Investigation of Convective Heat Transfer to Supercritical Carbon Dioxide with Direct Numerical Simulation

For fluids at supercritical pressure, the phase change from liquid to gas does not exist. In the meanwhile, the fluid properties change drastically in a narrow temperature range. With supercritical fluid as working fluid in a heated pipe, heat transfer deterioration and recovery have been observed, which correspond to the turbulent flow relaminarization and recovery. Direct Numerical Simulation (DNS) of supercritical carbon dioxide flow in a heated vertical circular pipe at a pressure of 8 MPa is developed with the open-source code OpenFOAM in the present study. Forced convection cases and mixed convection including upward and downward flow have been considered in the simulation. The change of the mean flow and turbulence statistics has been analysed in detail. In the forced convection, flow turbulence is attenuated due to acceleration from thermal expansion, which leads to a peak of the wall temperature. Buoyancy has a stronger impact to the flow. In the upward flow, the average streamwise velocity distribution turns into an M-shape profile because of the “external” effect of buoyancy. Besides that, negative buoyancy production caused by the density variation reduces the Reynolds shear stress to almost zero, which means that the flow is relaminarized. Further downstream turbulence is recovered. This behaviour of flow turbulence is confirmed by visualization of turbulent streaks and vortex structures. The observation of the flow turbulence of this can help to develop advanced turbulence models for applications in nuclear or conventional energy generation technologies.

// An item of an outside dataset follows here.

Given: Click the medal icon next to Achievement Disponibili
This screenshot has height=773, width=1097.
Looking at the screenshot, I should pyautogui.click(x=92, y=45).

3D Numerical Simulation of Flow with Volume Condensation in Presence of Non-condensable Gases Inside a PWR Containment

One severe accident scenario in a Pressurized Water Reactor (PWR) is a leak in the primary circuit of a reactor resulting in hydrogen and steam injection into the containment. The steam-air-hydrogen mixture could reach the conditions for deflagration of combustion or local detonations. Because of the influence of steam condensation on the gas mixing and hydrogen stratification in the containment, the wall and volume condensation phenomena are of interest for the safety considerations. The wall condensation model is available in the CFD code ANSYS CFX. This paper presents a newly developed volume condensation model in the presence of non-condensable gases with two-phase flow for the ANSYS CFX code. The two-fluid model is applied with a continuous gas phase consisting of a steam-air-light gas mixture, and a dispersed liquid phase composed of water droplets. Both phases are modeled with separate temperatures and velocities. The motion of the droplets due to gravitational force is considered. Volume condensation is modeled as a sink of mass and source of energy at the droplet interfaces. The newly developed volume condensation model is validated with a condensation experiment TH13, which was performed in the German THAI facility within the OECD/NEA International Standard Problem (ISP-47). Finally, in order to predict the local hydrogen behavior within a real containment during a severe accident, the containment flow was simulated at the time of accident in a ‘Generic Containment’, which was developed based on a German PWR.

Large-Eddy Simulations of Stratified and Non-stratified T-junction Mixing Flows

Thermal mixing of coolants with large temperature differences in cooling circuits of power plants may lead to high cycle thermal fatigue in the pipe material. In these mixing regions cracks are often observed in the vicinity of weld seams. In this study the influence of a weld seam in straight pipe flows, isothermal T-junction mixing flows and stratified T-junction mixing flows are investigated with Large-Eddy Simulations (LES). The results are compared to experimental data. Furthermore, T-junction flows with large temperature differences, which are based on an experimental setup at the Institute of Nuclear Energy and Energy Systems (IKE), are numerically investigated and characterized.